The inevitable result of these subsidy policies is that consumers, in one form or another, are paying for power plants that they do not need. For this 2018/19 winter season, NERC projects that each region of the country had significantly more resources available than were needed when compared to total consumer demand and while including a margin for reserves.[7] When one turns to the summer analysis that NERC conducts, the story is much the same, although the Texas electric market, which has a market design that aggressively promotes economic efficiency, naturally has a much tighter operating margin.[8]

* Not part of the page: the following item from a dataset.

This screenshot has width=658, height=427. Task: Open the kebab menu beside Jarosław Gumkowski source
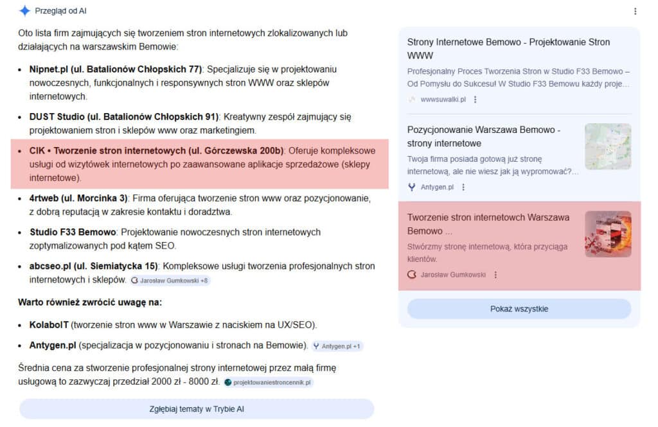click(x=495, y=274)
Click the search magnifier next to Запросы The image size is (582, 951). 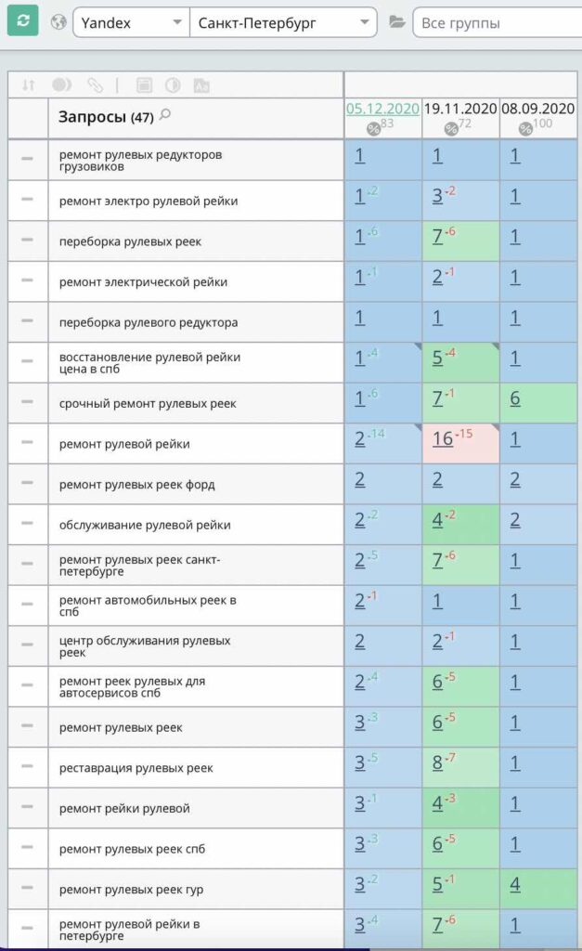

FERC’s Regulation of Capacity Markets

If it were not for subsidies favoring certain power plants, other unsubsidized resources would be economical. In an effort to deal fairness to those unsubsidized market participants, the Regional Transmission Organizations (RTOs) and the Federal Energy Regulatory Commission (FERC) have frequently re-designed parts of the electric wholesale markets to deliver them additional revenue. A special focus of these initiatives has been the centralized capacity markets the eastern RTOs[9] administer, where reforms have sought to mitigate the effect of subsidies and preserve a “competitive” price signal to generators who do not benefit from subsidies.

Though well intentioned, these efforts are a road to nowhere. An instructive example in this regard is PJM’s proposal for “carve out and repricing.” Under this market design, PJM would “carve out” subsidized resources from participation in its capacity auction and “reprice” the auction’s outcome as if those power plants did not exist. However, when actual supply is artificially removed but demand is held steady, prices of course rise. Illustratively, PJM’s proposal to carve out subsidized resources is shown below:[10]

For whatever virtue there may be in attempting to preserve a so-called “competitive” price signal, the PJM proposal invents a kind of parallel universe in order to get the “right” (i.e., higher) prices. PJM had asked FERC to rule on this proposal last month but the matter remains pending as of the submission of this testimony. I am sympathetic to those enterprises that have not received subsidies but face competition by subsidized resources. However, I am concerned that the remedy PJM has proposed is a reform that makes its market more and more an arbitrary, administrative construct and less and less a market whose prices are the function of the real balance of supply against demand.

The simple reality is that the only way to eliminate subsidies is to eliminate the subsidies. Yet this kind of preemption of state policies is not something that FERC has suggested. Indeed, it has argued against it—making the regulator one of the few federal agencies to adopt a self-denying, modest view of its powers.[11]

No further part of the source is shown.